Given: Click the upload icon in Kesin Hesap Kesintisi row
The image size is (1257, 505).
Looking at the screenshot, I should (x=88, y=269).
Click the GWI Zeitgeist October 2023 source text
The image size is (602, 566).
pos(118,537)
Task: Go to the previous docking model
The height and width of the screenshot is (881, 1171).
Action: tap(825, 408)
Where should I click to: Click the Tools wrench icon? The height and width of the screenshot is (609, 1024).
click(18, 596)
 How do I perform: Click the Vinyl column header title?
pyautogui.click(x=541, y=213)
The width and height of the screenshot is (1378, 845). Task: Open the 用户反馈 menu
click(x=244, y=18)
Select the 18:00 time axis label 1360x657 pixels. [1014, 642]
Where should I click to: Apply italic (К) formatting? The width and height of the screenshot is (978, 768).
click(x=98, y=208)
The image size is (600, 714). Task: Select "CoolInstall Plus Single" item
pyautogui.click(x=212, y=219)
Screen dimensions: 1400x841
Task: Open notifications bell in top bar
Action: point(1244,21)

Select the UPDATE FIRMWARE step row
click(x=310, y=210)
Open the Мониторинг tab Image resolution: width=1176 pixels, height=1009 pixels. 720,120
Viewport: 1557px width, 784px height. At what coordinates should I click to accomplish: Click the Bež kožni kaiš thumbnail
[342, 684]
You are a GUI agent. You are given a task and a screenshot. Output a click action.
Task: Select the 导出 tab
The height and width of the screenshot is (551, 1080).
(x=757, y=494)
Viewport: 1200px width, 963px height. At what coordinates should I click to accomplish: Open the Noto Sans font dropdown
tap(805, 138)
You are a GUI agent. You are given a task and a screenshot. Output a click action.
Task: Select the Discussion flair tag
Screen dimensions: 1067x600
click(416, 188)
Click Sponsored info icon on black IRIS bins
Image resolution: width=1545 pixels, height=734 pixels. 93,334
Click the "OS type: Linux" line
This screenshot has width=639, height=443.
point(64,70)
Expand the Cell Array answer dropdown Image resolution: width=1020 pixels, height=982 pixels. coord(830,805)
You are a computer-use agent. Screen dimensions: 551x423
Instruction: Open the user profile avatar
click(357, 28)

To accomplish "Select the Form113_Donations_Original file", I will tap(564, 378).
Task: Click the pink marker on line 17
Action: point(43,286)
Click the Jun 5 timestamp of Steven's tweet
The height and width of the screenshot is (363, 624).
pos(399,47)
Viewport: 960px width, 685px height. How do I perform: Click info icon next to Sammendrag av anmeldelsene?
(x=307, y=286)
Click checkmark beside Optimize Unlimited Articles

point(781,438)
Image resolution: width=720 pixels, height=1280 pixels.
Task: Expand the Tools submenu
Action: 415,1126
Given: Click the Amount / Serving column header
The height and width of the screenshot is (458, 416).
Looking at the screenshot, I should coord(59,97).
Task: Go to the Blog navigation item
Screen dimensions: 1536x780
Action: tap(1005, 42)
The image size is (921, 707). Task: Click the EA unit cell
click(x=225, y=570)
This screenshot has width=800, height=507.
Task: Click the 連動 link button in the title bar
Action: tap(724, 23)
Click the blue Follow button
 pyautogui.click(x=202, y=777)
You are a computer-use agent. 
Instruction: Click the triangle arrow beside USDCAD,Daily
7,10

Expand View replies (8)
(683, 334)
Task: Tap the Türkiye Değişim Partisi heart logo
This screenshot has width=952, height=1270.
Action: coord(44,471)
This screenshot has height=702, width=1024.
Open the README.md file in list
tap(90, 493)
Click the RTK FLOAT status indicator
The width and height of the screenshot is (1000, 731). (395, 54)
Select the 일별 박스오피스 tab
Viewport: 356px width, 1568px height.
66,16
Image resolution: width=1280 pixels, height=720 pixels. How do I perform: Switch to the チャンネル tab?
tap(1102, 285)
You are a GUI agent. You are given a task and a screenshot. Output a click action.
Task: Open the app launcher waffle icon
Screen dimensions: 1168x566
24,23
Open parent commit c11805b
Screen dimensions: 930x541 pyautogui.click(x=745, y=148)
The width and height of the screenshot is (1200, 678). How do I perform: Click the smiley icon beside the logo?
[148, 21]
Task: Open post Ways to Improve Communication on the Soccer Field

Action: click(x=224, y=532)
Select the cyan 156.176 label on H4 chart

Exercise instructions » Please copy, exactly and with nothing else, the lines above beginning at the line that has "Click the blue Follow button" and ending with the line that has "This screenshot has height=702, width=1024.".

Response »
Click the blue Follow button
 pyautogui.click(x=202, y=777)
You are a computer-use agent. 
Instruction: Click the triangle arrow beside USDCAD,Daily
7,10

Expand View replies (8)
(683, 334)
Task: Tap the Türkiye Değişim Partisi heart logo
This screenshot has width=952, height=1270.
Action: coord(44,471)
This screenshot has height=702, width=1024.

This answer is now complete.